Officials with the Jacksonville Housing Authority gathered Friday to celebrate the opening of a new low-income housing development.
A longtime fixture of Jacksonville Beach, the Waves used to house 67 families. Now, after two years and more than $30 million in investments, it can house 127 families across multiple buildings near the waterfront. Most units have two to three bedrooms
“We have had the Housing Authority area here in the beaches for over 60 years, and the buildings were very old and outdated, and they really stood out, and not in a positive way,” said Jacksonville Beach Mayor Chris Hoffman. “So when the Jacksonville Housing Authority decided to focus on this as a project to build the new units and rehab the old units, we were thrilled.”

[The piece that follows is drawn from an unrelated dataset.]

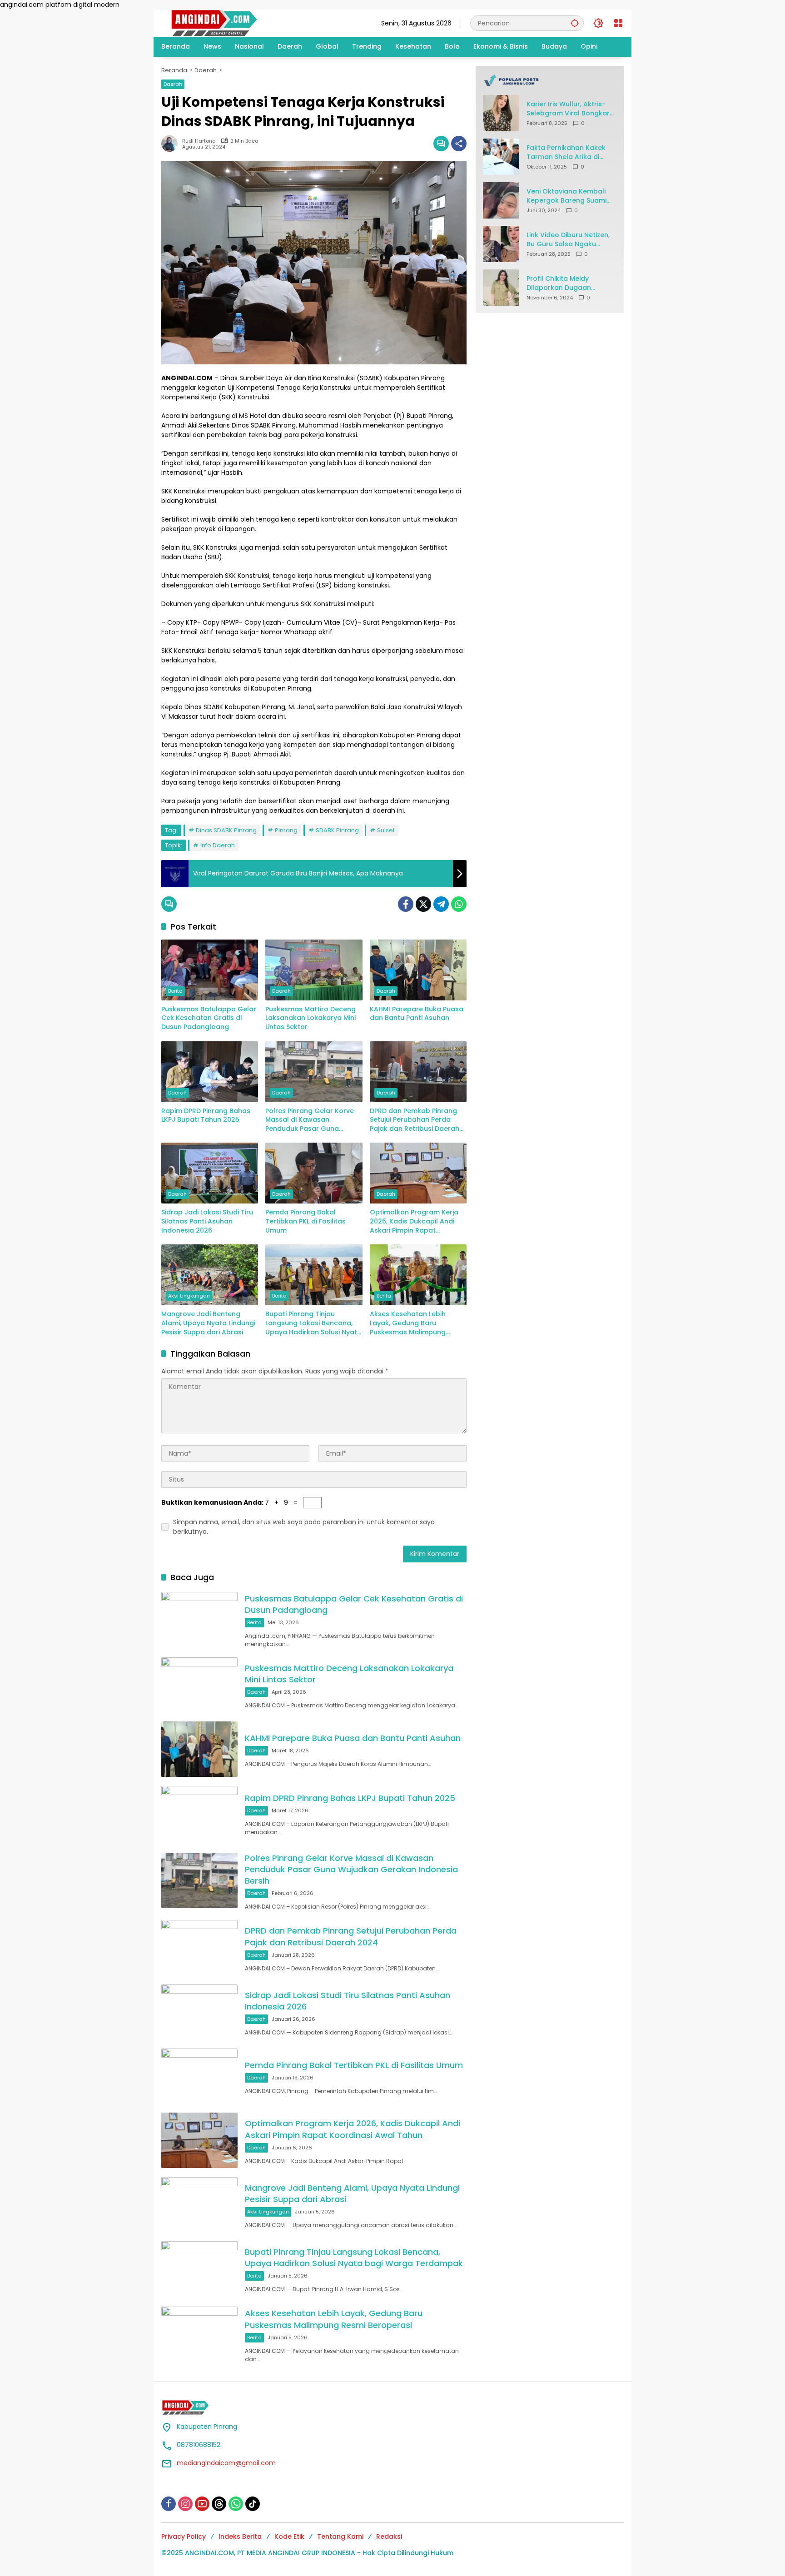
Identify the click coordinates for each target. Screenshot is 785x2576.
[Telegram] (441, 904)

JHA Interim CEO Dwayne Alexander said the new buildings “changed the landscape” for low-income housing in Jacksonville Beach.
“In most cities, low-income housing units have outlived their life expectancy,” Alexander said. “Here, this site was 60-years-old. The plumbing system was antiquated, the electrical system was antiquated. So we had the opportunity, along with Vestcor, our developer, to put a beautiful development here.”
Families who used to live in the Waves buildings before the redevelopment will be at the top of the list for units in the new buildings, Alexander said. But the need for low-income housing dramatically outstrips supply, he added, especially since the pandemic.
“Prior to this, we had every bit of 5,000 people on our waiting list. Now, we have about 15,000 on our public housing waiting list.”
A separate waiting list exists for Section 8 housing vouchers, which allow low-income families to seek subsidized housing at most rental properties on the open market. When JHA opened the waiting list to new applicants on February 8, Alexander said about 10,000 people applied.
According to its website, JHA manages 2,881 low-income housing units and 7,868 vouchers.